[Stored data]
----
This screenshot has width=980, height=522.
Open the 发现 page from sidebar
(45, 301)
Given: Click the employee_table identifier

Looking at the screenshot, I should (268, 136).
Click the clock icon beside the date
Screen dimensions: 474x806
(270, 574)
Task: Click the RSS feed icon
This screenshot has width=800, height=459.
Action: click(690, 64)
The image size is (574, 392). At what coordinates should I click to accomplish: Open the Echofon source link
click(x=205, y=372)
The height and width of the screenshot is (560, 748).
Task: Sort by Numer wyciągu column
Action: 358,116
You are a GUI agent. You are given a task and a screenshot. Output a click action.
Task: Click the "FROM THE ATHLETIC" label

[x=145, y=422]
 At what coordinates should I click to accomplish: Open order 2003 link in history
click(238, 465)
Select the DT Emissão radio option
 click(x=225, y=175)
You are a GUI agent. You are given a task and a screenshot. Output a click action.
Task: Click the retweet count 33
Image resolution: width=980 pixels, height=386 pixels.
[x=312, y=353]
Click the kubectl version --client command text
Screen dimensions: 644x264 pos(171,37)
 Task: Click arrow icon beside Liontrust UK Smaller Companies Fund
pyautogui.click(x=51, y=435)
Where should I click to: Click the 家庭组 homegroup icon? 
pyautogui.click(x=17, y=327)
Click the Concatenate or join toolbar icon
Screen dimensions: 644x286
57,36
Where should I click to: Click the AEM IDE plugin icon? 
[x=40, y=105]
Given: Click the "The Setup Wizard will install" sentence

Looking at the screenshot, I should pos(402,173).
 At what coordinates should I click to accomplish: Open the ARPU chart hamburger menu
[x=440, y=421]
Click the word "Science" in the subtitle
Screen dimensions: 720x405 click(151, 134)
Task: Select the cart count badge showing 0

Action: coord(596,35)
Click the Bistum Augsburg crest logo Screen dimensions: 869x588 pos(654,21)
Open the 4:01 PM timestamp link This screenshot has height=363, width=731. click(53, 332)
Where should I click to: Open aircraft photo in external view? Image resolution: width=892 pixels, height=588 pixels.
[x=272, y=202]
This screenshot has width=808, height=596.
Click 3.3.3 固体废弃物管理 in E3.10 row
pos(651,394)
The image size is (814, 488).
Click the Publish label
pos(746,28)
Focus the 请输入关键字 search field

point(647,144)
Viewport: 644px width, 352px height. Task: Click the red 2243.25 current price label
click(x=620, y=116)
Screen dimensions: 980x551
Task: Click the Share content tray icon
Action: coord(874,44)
----
**Work item**:
Only the lines above starting with the one with "Open the 发现 page from sidebar" and going through the one with "Open the 4:01" are to be copied, word for word and with both ends kept.

**Written reply**:
Open the 发现 page from sidebar
(45, 301)
Given: Click the employee_table identifier

Looking at the screenshot, I should (268, 136).
Click the clock icon beside the date
Screen dimensions: 474x806
(270, 574)
Task: Click the RSS feed icon
This screenshot has width=800, height=459.
Action: click(690, 64)
The image size is (574, 392). At what coordinates should I click to accomplish: Open the Echofon source link
click(x=205, y=372)
The height and width of the screenshot is (560, 748).
Task: Sort by Numer wyciągu column
Action: 358,116
You are a GUI agent. You are given a task and a screenshot. Output a click action.
Task: Click the "FROM THE ATHLETIC" label

[x=145, y=422]
 At what coordinates should I click to accomplish: Open order 2003 link in history
click(238, 465)
Select the DT Emissão radio option
 click(x=225, y=175)
You are a GUI agent. You are given a task and a screenshot. Output a click action.
Task: Click the retweet count 33
Image resolution: width=980 pixels, height=386 pixels.
[x=312, y=353]
Click the kubectl version --client command text
Screen dimensions: 644x264 pos(171,37)
 Task: Click arrow icon beside Liontrust UK Smaller Companies Fund
pyautogui.click(x=51, y=435)
Where should I click to: Click the 家庭组 homegroup icon? 
pyautogui.click(x=17, y=327)
Click the Concatenate or join toolbar icon
Screen dimensions: 644x286
57,36
Where should I click to: Click the AEM IDE plugin icon? 
[x=40, y=105]
Given: Click the "The Setup Wizard will install" sentence

Looking at the screenshot, I should pos(402,173).
 At what coordinates should I click to accomplish: Open the ARPU chart hamburger menu
[x=440, y=421]
Click the word "Science" in the subtitle
Screen dimensions: 720x405 click(151, 134)
Task: Select the cart count badge showing 0

Action: coord(596,35)
Click the Bistum Augsburg crest logo Screen dimensions: 869x588 pos(654,21)
Open the 4:01 PM timestamp link This screenshot has height=363, width=731. click(53, 332)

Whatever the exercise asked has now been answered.